On the contrary, float.max + float.max will overflow. The behavior is the same for double and real.


December 27, 2017
On Wednesday, 27 December 2017 at 13:40:28 UTC, rumbu wrote:
> Is that normal?
>
> use std.math;
> float f = float.max;
> f += 1.0;
> assert(IeeeFlags.overflow) //failure
> assert(f == float.inf) //failure, f is in fact float.max
>
> On the contrary, float.max + float.max will overflow. The behavior is the same for double and real.

This is actually correct floating point behavior. Consider the following program:

float nextReprensentableToMax = float.max;
// find next smaller representable floating point number
(*cast(int*)&nextReprensentableToMax)--;
writefln("%f", float.max - nextReprensentableToMax);

It computes the difference between float.max and the next smaller reprensentable number in floating point. The difference printed by the program is:
20282409603651670423947251286016.0

As you might notice this is siginificantly bigger then 1.0. Floating point operations work like this: They perform the operation and then round to the nearest representable number in floating point. So adding 1.0 to float.max and then rounding to the nearest representable number will just give you back float.max. If you however add float.max and float.max the next nearest reprensentable number is float.inf.

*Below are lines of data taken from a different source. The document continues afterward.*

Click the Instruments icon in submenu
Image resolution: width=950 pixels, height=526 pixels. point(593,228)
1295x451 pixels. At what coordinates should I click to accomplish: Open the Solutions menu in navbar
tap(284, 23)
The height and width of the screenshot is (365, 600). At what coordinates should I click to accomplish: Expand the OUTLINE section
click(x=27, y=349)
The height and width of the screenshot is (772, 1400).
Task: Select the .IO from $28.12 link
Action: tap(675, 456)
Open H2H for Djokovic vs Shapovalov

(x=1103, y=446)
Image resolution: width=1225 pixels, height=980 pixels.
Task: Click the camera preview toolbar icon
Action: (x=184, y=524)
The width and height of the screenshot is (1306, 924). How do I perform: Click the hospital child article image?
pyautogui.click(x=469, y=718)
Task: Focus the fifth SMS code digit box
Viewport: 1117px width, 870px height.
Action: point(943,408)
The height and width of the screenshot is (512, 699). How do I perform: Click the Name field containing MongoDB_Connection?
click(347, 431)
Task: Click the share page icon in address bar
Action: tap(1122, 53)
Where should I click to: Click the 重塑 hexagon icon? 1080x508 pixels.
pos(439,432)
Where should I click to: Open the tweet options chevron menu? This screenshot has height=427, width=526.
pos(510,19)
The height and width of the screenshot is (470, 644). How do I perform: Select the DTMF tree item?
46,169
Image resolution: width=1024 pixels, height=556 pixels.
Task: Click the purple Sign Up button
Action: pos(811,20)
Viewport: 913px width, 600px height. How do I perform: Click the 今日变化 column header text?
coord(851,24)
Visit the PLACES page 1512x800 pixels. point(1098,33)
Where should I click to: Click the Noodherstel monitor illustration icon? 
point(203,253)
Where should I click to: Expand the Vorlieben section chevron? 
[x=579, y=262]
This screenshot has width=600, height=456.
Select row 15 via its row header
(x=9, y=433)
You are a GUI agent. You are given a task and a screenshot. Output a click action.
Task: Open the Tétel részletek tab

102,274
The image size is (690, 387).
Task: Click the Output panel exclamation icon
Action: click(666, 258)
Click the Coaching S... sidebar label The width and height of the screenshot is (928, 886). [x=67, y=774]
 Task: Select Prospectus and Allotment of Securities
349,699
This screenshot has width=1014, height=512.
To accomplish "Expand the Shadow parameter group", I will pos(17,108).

When trying to understand how floating point works I would highly recommend that you read these articles (oldest first): https://randomascii.wordpress.com/category/floating-point/

Kind Regards
Benjamin Thaut
December 28, 2017
On Wednesday, 27 December 2017 at 14:14:42 UTC, Benjamin Thaut wrote:
> On Wednesday, 27 December 2017 at 13:40:28 UTC, rumbu wrote:
>> Is that normal?
> It computes the difference between float.max and the next smaller reprensentable number in floating point. The difference printed by the program is:
> 20282409603651670423947251286016.0
>
> As you might notice this is siginificantly bigger then 1.0. Floating point operations work like this: They perform the operation and then round to the nearest representable number in floating point. So adding 1.0 to float.max and then rounding to the nearest representable number will just give you back float.max. If you however add float.max and float.max the next nearest reprensentable number is float.inf.

The float with the lower exponent would have to be shifted to match the higher which means 1.0 would be shifted something like 156 bits to the right before the addition can be done. If you shift right more bits than are in the mantissa then it get rounded to zero. Hence once the two values are lined up to do the actual op it becomes float.max + 0.0.

That said i suspect the OP was expecting the FPU unit to catch that in theory it should overflow. Not that the actual op would overflow but that the FPU would be checking the values on input. Maybe.